*Q.1: Face depicts the hypocrisy of the society. Comment. (2018)*
Face is an appropriate name for one of the two main crooks. Jeremy the butler is transformed by Subtle into many roles, the main one being Captain Face, an officer. He is also “Lungs,” the bellows operator for the laboratory of the alchemist. He even tries to get a Spanish costume to play the count so he can have Dame Pliant. He changes face, not only in terms of costumes and roles, but he “turns face,” ready to betray anyone in his own interest. He is never who he seems to be, a genius at improvisation.

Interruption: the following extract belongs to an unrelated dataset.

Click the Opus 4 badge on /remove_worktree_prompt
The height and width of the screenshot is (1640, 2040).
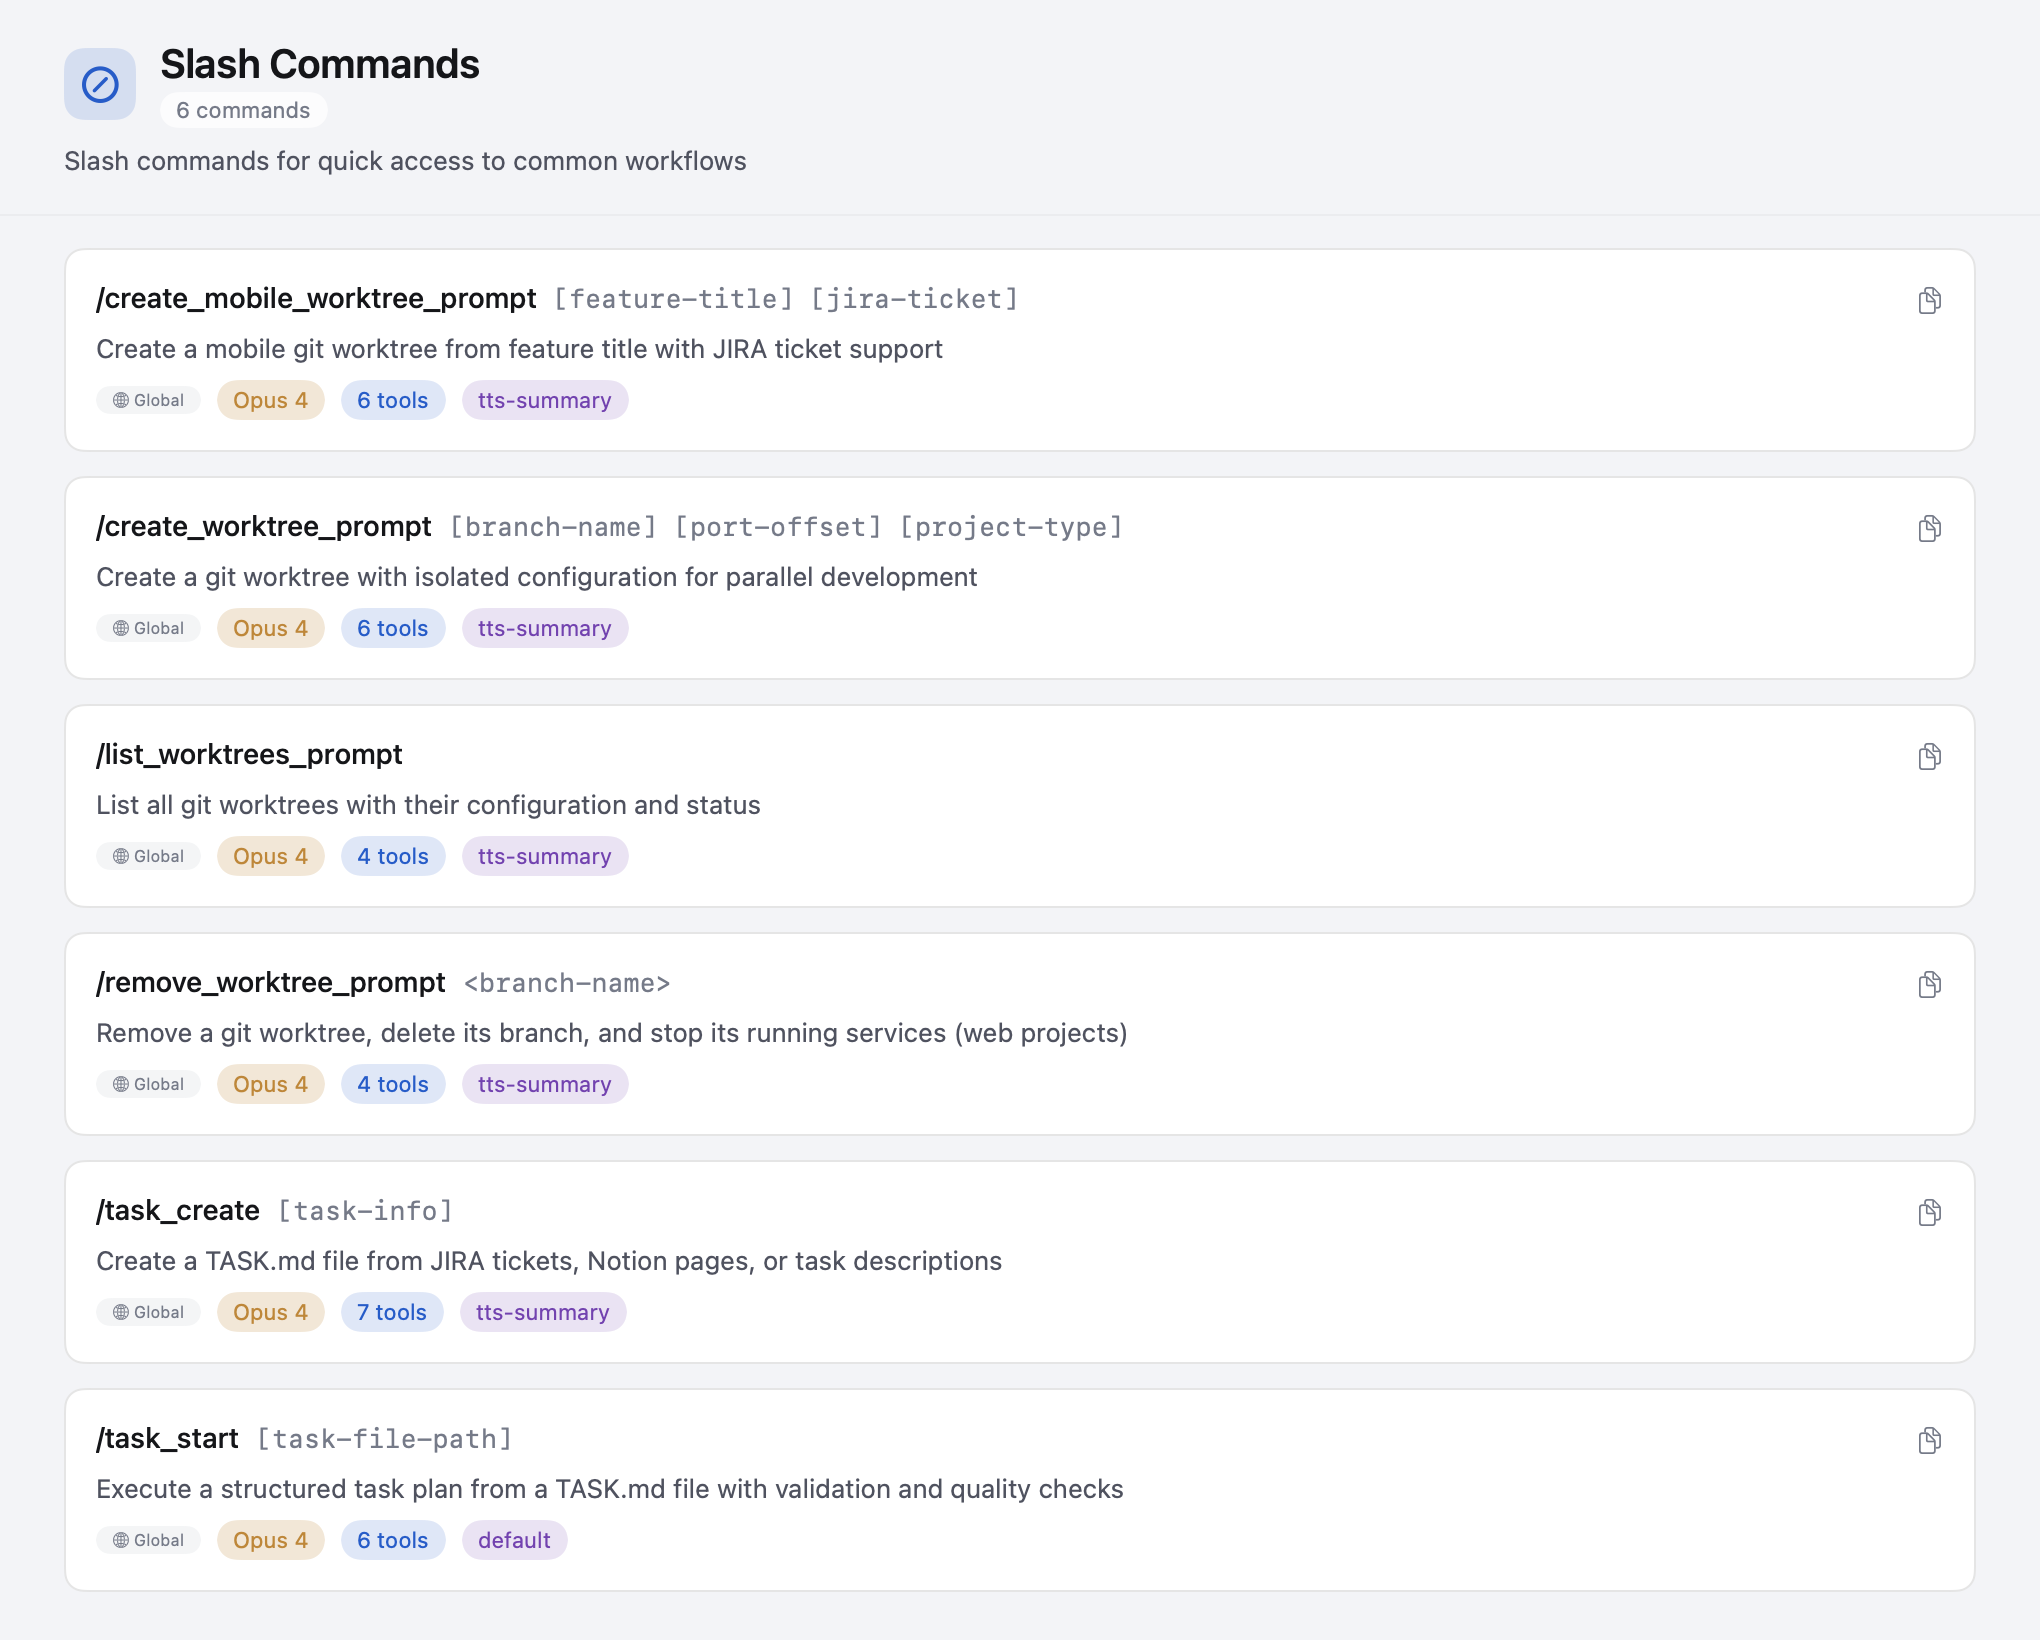(x=270, y=1084)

Face is the one who spots the potential victims. He recruits and brings them to the Blackfriars house so Subtle can con them. He is constantly arguing with Subtle about who is the cleverest and deserves the largest share. Subtle may have taught him how to act the part of a Captain, but Face is the one who keeps them all afloat, the one who can talk his way out of a corner, as when his master returns and he improvises improbable lies to cover for his actions. Even his master is taken in until there is too much evidence against him to refute.
Face is like a cat that lands on its feet. At one point he is called Ulen after Til Ulen Spiegel, the merry German prankster who gets away with mayhem. He is not very likeable since he has no loyalty even to his fellow schemers, but his dazzling wit and inventiveness recommend him as a memorable comic figure.
Subtle and Doll’s criminal associate and Lovewit’s butler. After Lovewit escapes the city for the country during an outbreak of the plague, Face runs his criminal scams and cons out of Lovewit’s city home. Face represents transformation within Jonson’s play, and he easily changes as he greets each of his victims. Face himself is always changing, which speaks to Jonson’s broader argument that all people and things are constantly in flux.
Face also represents deception in The Alchemist and personifies the many crooks and charlatans that practiced phony alchemy during Jonson’s time. Face deceives his victims with each new disguise and con, stealing their money and trust, and he makes them believe he can deliver them perpetual youth and riches with the philosopher’s stone. Face deceives Lovewit when he lies and uses his home for illegal purposes, and he also deceives Doll. Presumably, Doll will be jealous or hurt by Face and Subtle’s infatuation with Dame Plaint, and they go to great lengths to cover it up.
At the end of the play, Face deceives both Subtle and Doll and keeps all their profits for himself after the police arrive with their victims. Lovewit has pardoned him, Face says, not Subtle and Doll, and they must run or be arrested. Everything Face does and says is deceptive, and he represents the widespread deception that Jonson argues is rampant in broader society. Thus it can truly be said that Face depicts the hypocrisy of the society.